## EXERCISE INSTRUCTIONS
Check each line of the listing for the word "beside" and report the ones that have it.

Start of DATA PROVIDED

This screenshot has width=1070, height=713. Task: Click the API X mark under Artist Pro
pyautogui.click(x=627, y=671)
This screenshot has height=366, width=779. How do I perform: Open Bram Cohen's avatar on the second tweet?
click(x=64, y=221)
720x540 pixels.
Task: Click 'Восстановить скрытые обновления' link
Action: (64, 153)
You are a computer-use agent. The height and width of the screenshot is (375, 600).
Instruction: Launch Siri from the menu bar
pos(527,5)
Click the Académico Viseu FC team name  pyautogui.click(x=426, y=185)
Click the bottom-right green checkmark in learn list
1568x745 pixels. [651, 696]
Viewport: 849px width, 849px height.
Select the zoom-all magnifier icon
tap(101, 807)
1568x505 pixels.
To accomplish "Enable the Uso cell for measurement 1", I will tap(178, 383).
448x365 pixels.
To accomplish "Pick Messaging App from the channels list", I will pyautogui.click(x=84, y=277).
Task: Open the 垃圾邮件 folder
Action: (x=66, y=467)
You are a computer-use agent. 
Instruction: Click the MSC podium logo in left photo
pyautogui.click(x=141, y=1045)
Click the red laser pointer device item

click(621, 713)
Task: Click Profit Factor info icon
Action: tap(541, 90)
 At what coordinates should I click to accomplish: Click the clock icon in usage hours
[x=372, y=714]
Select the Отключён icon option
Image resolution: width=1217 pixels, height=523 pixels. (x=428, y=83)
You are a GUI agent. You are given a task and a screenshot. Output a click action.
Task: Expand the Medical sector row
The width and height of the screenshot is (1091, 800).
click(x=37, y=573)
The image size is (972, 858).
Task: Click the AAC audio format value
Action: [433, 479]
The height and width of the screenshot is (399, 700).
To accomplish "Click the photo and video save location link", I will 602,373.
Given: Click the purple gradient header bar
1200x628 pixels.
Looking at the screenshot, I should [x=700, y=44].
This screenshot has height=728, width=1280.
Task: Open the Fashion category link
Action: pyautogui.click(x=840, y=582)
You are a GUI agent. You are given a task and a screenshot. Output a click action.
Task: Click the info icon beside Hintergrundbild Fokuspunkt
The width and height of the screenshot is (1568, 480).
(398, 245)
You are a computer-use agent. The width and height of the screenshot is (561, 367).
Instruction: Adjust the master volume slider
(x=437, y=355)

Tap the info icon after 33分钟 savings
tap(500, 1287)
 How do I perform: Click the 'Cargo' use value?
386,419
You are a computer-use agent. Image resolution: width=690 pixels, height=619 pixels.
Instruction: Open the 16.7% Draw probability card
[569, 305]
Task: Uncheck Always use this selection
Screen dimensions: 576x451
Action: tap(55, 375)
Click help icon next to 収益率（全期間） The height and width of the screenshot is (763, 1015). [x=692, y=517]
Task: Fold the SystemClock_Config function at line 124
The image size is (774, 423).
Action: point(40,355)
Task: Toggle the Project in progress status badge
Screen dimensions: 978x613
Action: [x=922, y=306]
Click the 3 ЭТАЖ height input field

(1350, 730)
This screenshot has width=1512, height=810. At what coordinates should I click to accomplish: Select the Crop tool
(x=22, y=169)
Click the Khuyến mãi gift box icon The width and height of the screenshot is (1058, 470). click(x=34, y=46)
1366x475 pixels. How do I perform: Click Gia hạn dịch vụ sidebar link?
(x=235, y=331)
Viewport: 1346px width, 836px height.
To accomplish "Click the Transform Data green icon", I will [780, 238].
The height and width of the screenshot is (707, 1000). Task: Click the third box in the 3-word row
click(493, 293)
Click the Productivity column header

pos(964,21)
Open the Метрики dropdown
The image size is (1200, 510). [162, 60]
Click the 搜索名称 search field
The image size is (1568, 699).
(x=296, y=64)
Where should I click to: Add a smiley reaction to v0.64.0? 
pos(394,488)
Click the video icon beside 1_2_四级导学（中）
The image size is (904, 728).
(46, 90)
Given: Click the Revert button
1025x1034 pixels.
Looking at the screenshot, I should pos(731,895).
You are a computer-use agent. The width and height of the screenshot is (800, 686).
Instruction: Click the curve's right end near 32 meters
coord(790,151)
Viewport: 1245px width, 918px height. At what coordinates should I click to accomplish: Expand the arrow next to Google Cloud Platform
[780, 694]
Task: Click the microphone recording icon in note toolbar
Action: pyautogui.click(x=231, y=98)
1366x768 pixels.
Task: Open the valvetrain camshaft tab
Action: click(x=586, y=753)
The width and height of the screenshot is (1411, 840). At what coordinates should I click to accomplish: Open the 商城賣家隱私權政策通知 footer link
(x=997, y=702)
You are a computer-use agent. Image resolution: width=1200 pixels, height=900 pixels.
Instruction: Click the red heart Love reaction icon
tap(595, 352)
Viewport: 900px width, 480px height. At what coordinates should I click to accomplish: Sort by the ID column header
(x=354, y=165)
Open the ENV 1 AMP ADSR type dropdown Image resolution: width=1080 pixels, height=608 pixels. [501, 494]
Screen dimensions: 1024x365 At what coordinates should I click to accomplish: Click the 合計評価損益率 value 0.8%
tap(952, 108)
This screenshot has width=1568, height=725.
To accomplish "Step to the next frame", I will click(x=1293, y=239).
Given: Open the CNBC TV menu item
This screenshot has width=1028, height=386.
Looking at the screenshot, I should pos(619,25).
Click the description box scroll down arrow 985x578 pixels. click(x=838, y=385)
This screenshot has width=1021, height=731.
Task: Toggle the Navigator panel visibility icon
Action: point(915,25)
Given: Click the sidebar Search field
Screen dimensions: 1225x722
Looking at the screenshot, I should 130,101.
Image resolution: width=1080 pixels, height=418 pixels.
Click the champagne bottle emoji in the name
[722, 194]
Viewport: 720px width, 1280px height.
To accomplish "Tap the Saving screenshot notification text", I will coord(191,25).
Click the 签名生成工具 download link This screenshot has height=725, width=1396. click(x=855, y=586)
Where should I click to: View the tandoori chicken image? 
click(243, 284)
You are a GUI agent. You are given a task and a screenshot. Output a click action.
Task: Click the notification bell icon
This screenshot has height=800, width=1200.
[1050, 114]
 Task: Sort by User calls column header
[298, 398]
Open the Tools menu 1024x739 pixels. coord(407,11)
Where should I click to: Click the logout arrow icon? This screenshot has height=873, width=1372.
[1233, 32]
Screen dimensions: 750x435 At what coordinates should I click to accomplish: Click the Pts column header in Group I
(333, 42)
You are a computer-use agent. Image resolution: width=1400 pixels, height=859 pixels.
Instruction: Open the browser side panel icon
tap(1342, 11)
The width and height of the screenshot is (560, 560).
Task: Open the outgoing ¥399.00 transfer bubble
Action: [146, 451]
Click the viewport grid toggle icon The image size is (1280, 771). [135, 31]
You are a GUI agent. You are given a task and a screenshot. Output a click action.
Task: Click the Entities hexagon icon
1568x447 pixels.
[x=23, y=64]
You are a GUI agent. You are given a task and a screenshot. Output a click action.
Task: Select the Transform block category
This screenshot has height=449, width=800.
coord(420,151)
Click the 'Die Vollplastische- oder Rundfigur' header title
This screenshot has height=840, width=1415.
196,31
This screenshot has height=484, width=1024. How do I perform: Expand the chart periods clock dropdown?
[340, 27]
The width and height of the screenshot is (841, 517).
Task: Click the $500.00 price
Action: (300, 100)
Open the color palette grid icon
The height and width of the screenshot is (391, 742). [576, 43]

End of DATA PROVIDED

## SOLUTION
Task: Click the info icon beside Hintergrundbild Fokuspunkt
Click the video icon beside 1_2_四级导学（中）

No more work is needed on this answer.